(Beginning of Records for the task)

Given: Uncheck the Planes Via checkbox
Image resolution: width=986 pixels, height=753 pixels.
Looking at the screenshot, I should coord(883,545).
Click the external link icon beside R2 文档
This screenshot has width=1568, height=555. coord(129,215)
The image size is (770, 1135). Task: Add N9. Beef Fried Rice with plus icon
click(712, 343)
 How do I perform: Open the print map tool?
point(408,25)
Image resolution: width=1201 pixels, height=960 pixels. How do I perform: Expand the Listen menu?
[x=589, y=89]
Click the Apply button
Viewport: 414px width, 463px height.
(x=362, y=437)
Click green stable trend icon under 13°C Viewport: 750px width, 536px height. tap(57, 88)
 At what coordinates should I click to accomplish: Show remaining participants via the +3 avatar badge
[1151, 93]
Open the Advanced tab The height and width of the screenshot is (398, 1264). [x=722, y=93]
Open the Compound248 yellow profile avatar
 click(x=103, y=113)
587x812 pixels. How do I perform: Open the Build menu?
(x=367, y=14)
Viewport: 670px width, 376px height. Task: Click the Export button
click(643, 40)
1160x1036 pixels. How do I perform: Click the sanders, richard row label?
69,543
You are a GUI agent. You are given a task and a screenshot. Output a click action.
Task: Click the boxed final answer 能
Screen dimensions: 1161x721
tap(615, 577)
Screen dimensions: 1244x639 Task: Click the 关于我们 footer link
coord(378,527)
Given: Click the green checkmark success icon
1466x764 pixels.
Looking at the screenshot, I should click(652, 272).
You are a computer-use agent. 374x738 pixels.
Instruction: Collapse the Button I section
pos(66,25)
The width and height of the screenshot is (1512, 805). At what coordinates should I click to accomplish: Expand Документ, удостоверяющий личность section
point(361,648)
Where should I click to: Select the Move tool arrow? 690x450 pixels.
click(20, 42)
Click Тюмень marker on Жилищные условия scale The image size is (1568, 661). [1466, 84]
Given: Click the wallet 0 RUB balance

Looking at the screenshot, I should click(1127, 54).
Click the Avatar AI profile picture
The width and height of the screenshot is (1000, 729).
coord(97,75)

(End of Records for the task)

What you will do
Above are the entries. Quote exactly the lines from the one bearing "The image size is (770, 1135)." through the one bearing "Click Тюмень marker".

Written response
The image size is (770, 1135). Task: Add N9. Beef Fried Rice with plus icon
click(712, 343)
 How do I perform: Open the print map tool?
point(408,25)
Image resolution: width=1201 pixels, height=960 pixels. How do I perform: Expand the Listen menu?
[x=589, y=89]
Click the Apply button
Viewport: 414px width, 463px height.
(x=362, y=437)
Click green stable trend icon under 13°C Viewport: 750px width, 536px height. tap(57, 88)
 At what coordinates should I click to accomplish: Show remaining participants via the +3 avatar badge
[1151, 93]
Open the Advanced tab The height and width of the screenshot is (398, 1264). [x=722, y=93]
Open the Compound248 yellow profile avatar
 click(x=103, y=113)
587x812 pixels. How do I perform: Open the Build menu?
(x=367, y=14)
Viewport: 670px width, 376px height. Task: Click the Export button
click(643, 40)
1160x1036 pixels. How do I perform: Click the sanders, richard row label?
69,543
You are a GUI agent. You are given a task and a screenshot. Output a click action.
Task: Click the boxed final answer 能
Screen dimensions: 1161x721
tap(615, 577)
Screen dimensions: 1244x639 Task: Click the 关于我们 footer link
coord(378,527)
Given: Click the green checkmark success icon
1466x764 pixels.
Looking at the screenshot, I should click(652, 272).
You are a computer-use agent. 374x738 pixels.
Instruction: Collapse the Button I section
pos(66,25)
The width and height of the screenshot is (1512, 805). At what coordinates should I click to accomplish: Expand Документ, удостоверяющий личность section
point(361,648)
Where should I click to: Select the Move tool arrow? 690x450 pixels.
click(20, 42)
Click Тюмень marker on Жилищные условия scale The image size is (1568, 661). [1466, 84]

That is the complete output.